Traceback (most recent call last):
  File "/home/yuzhounie/projects/DHS-LLM-Workshop/chat_assistant/training/", line 190, in <module>
  File "/home/yuzhounie/projects/DHS-LLM-Workshop/chat_assistant/training/", line 184, in main
  File "/home/yuzhounie/miniconda3/envs/llm/lib/python3.10/site-packages/transformers/", line 1555, in train
    return inner_training_loop(
  File "/home/yuzhounie/miniconda3/envs/llm/lib/python3.10/site-packages/transformers/", line 1689, in _inner_training_loop
    model, self.optimizer = self.accelerator.prepare(self.model, self.optimizer)
  File "/home/yuzhounie/miniconda3/envs/llm/lib/python3.10/site-packages/accelerate/", line 1284, in prepare
    result = self._prepare_deepspeed(*args)
  File "/home/yuzhounie/miniconda3/envs/llm/lib/python3.10/site-packages/accelerate/", line 1666, in _prepare_deepspeed
    engine, optimizer, _, lr_scheduler = deepspeed.initialize(**kwargs)
  File "/home/yuzhounie/miniconda3/envs/llm/lib/python3.10/site-packages/deepspeed/", line 171, in initialize
    engine = DeepSpeedEngine(args=args,
  File "/home/yuzhounie/miniconda3/envs/llm/lib/python3.10/site-packages/deepspeed/runtime/", line 304, in __init__
    self._configure_optimizer(optimizer, model_parameters)
  File "/home/yuzhounie/miniconda3/envs/llm/lib/python3.10/site-packages/deepspeed/runtime/", line 1225, in _configure_optimizer
    self.optimizer = self._configure_zero_optimizer(basic_optimizer)
  File "/home/yuzhounie/miniconda3/envs/llm/lib/python3.10/site-packages/deepspeed/runtime/", line 1552, in _configure_zero_optimizer
    optimizer = DeepSpeedZeroOptimizer_Stage3(
  File "/home/yuzhounie/miniconda3/envs/llm/lib/python3.10/site-packages/deepspeed/runtime/zero/", line 146, in __init__
    self.dtype = self.optimizer.param_groups[0]['params'][0].dtype
IndexError: list index out of range
olegsinavski commented 8 months ago

Hello, I had the same error while training with pytorch lightning. While making a simple reproduction, I found the issue and a workaround:)
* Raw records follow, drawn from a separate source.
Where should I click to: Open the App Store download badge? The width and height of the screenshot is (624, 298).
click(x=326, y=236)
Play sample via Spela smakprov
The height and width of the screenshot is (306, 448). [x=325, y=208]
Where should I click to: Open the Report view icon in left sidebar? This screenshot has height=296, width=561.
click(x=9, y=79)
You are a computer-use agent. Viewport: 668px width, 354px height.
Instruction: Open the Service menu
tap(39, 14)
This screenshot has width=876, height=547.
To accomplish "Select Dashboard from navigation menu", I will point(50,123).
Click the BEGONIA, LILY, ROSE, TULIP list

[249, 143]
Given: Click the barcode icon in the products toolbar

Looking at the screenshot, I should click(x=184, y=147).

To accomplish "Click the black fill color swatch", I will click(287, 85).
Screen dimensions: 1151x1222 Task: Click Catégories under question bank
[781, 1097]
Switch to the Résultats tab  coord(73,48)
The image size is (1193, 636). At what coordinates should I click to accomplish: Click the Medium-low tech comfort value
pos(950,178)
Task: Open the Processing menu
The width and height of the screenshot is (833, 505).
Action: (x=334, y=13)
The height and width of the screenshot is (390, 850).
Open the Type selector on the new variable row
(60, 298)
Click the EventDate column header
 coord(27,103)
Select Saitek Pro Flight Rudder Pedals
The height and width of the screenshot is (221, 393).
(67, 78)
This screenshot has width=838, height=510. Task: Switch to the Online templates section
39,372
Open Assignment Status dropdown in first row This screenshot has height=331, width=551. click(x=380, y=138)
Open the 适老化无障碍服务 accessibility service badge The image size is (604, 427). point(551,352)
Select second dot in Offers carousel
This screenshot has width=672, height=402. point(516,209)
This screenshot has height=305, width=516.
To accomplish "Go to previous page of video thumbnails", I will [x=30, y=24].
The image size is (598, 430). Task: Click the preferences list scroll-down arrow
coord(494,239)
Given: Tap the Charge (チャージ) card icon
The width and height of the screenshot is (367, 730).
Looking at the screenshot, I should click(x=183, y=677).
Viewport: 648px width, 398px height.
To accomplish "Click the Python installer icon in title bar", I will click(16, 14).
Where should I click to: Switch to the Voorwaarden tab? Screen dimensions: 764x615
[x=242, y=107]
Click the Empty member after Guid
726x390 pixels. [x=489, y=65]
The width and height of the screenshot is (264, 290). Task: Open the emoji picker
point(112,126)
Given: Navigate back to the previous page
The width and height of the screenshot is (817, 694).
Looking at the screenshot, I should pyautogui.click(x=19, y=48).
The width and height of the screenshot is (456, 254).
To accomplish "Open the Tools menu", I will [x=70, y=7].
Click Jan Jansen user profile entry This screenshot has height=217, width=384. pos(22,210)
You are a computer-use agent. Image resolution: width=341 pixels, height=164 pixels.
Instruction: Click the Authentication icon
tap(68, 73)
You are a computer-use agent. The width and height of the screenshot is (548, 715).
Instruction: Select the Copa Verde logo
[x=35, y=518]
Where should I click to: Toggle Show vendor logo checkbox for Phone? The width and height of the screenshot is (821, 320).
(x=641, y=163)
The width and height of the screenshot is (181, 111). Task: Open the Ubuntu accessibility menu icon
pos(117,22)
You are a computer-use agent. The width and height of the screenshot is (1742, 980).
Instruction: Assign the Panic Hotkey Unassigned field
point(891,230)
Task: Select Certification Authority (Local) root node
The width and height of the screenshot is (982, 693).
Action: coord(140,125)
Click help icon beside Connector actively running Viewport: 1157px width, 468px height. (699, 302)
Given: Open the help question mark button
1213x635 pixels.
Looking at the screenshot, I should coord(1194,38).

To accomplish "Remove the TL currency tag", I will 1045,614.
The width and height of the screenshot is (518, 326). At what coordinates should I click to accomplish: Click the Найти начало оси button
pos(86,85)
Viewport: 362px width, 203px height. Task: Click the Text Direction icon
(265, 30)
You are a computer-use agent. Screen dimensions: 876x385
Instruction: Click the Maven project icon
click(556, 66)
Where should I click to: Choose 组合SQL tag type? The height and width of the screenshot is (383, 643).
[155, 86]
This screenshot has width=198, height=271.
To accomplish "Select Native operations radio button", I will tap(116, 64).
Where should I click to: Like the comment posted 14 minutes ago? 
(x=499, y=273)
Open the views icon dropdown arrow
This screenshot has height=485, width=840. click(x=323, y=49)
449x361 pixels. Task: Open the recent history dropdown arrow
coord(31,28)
from deepspeed.ops.adam import FusedAdam
from pytorch_lightning import Trainer, LightningModule
from transformers import AutoModelForCausalLM, LlamaConfig
import torch
from import DataLoader, TensorDataset

class Module(LightningModule):
    def training_step(self, batch: torch.Tensor, batch_idx: int) -> torch.Tensor:
        raise Exception("Shouldn't reach here")

    def configure_model(self) -> None:
        self.model = AutoModelForCausalLM.from_config(
            LlamaConfig(n_layer=2, n_head=6, n_embd=192))
        list(self.model.parameters())[-1].requires_grad = True  # unfreeze the head

    def configure_optimizers(self):
        optim_groups = [
            {"params": [p for n, p in self.model.named_parameters() if 'norm' not in n], "weight_decay": 0.1},
            {"params": [p for n, p in self.model.named_parameters() if 'norm' in n], "weight_decay": 0.0},
        return FusedAdam(optim_groups, lr=0.1)

trainer = Trainer(
), DataLoader(TensorDataset(torch.arange(0, 100).unsqueeze(1))))

The problem is that the optimizer receives an entire group that has requires_grad=False, hence the fix is to simply filter parameter groups by requires_grad. This doesn't happen if you just pass Optimizer(self.model.parameters()) since there is one unfrozen parameter in the single group.

Probably, its a good idea to improve error messaging in deepspeed code though.

pharaouk commented 6 months ago

@olegsinavski thanks for sharing, what was the fix exactly?